Juncaceae is a family of flowering plants, commonly known as the rush family. It consists of 7 genera and about 464 known species of slow-growing, rhizomatous, herbaceous monocotyledonous plants that may superficially resemble grasses and sedges. They often grow on infertile soils in a wide range of moisture conditions. The best-known and largest genus is Juncus. Most of the Juncus species grow exclusively in wetland habitats. A few rushes, such as Juncus bufonius are annuals, but most are perennials. Despite the apparent similarity, Juncaceae are not counted among the plants with the vernacular name bulrush.

==Description==
The leaves are evergreen and well-developed in a basal aggregation on an erect stem. They are alternate and tristichous (i.e., with three rows of leaves up the stem, each row of leaves arising one-third of the way around the stem from the previous leaf). Only in the genus Distichia are the leaves distichous. The rushes of the genus Juncus have flat, hairless leaves or cylindrical leaves. The leaves of the wood-rushes of the genus Luzula are always flat and bear long white hairs.

The plants are monoecious or, rarely, dioecious. The small flowers are arranged in inflorescences of loose cymes, but also in rather dense heads or corymbs at the top of the stem or at its side. This family typically has reduced perianth segments called tepals. These are usually arranged in two whorls, each containing three thin, papery tepals. They are not bright or flashy in appearance, and their color can vary from greenish to whitish, brown, purple, black, or hyaline. The three stigmas are in the center of the flowers. As is characteristic of monocots, all of the flower parts appear in multiples of three.

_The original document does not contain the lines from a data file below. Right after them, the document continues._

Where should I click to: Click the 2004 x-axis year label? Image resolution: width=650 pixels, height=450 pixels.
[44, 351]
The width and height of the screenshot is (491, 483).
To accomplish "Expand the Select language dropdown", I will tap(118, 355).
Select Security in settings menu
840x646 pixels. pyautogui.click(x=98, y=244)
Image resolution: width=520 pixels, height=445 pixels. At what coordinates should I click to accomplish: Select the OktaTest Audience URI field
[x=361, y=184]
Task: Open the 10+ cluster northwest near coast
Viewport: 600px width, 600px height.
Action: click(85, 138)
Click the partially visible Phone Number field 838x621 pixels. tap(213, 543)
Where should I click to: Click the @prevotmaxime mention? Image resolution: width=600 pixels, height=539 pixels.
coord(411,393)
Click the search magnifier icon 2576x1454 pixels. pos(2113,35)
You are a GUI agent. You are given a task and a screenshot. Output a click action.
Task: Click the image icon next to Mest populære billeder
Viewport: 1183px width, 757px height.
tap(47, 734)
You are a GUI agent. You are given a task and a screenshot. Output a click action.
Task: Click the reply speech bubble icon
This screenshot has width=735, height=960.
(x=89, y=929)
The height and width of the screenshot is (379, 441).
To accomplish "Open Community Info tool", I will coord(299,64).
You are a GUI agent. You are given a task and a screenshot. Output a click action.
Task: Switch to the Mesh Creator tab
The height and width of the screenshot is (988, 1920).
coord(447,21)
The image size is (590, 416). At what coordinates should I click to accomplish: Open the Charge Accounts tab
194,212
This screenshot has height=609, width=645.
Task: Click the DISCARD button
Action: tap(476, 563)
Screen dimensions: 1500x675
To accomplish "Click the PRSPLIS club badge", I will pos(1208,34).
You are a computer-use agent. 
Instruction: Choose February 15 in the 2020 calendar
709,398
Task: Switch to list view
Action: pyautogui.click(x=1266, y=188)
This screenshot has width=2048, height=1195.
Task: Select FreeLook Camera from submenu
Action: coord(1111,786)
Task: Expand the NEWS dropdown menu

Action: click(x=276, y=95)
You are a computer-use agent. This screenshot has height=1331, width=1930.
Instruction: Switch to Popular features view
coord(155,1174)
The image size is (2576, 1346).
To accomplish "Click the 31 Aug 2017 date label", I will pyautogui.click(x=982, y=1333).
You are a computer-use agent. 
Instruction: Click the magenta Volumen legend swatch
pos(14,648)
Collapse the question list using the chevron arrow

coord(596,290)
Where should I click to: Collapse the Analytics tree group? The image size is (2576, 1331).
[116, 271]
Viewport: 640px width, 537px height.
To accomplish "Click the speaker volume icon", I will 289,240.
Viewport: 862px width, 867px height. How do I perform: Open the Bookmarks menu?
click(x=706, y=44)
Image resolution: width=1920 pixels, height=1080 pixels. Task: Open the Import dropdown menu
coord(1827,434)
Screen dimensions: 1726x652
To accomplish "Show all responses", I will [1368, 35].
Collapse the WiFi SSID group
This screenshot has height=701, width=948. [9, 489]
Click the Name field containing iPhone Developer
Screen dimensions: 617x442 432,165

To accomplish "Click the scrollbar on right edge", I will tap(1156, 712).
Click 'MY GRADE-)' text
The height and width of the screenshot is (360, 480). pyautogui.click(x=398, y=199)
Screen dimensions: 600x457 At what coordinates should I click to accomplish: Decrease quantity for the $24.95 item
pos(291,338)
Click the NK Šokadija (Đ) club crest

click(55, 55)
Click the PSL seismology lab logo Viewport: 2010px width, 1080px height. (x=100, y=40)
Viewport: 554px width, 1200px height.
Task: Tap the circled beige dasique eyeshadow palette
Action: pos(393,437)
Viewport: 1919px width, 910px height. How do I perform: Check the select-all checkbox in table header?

The fruit is usually a nonfleshy, three-sectioned dehiscent capsule containing many seeds.

== Uses ==
The dried pith of some species of this family with continuous pith is used to make a lighting implement known as a rushlight.

The common rush (Juncus effusus) is called igusa in Japanese and is used to weave the soft surface cover of tatami mats.

In medieval Europe, loose fresh rushes would be strewn on earthen floors in dwellings for cleanliness and insulation. Particularly favored for such a purpose was Acorus calamus (sweet flag), but despite its alternate vernacular name "sweet rush", it is a plant from a different monocot order, Acorales. Up until the 1960s in Ireland, rushes were spread on the earthen floor of homes during wet weather to help keep the floor dry during periods of snow or rain, or during hot weather to keep rooms cool. Rushes used in Ireland included Juncus effusus, Juncus inflexus, and Juncus conglomeratus.

The stems and leaves of Juncus kraussii were used by Indigenous Australians for fibre, for string, fishing lines, woven rugs and woven baskets. It is commonly used today for stabilisation of the banks of estuaries, around salt marshes and riparian zones next to sites developed for human use. It is also used in biofiltration systems and rain gardens.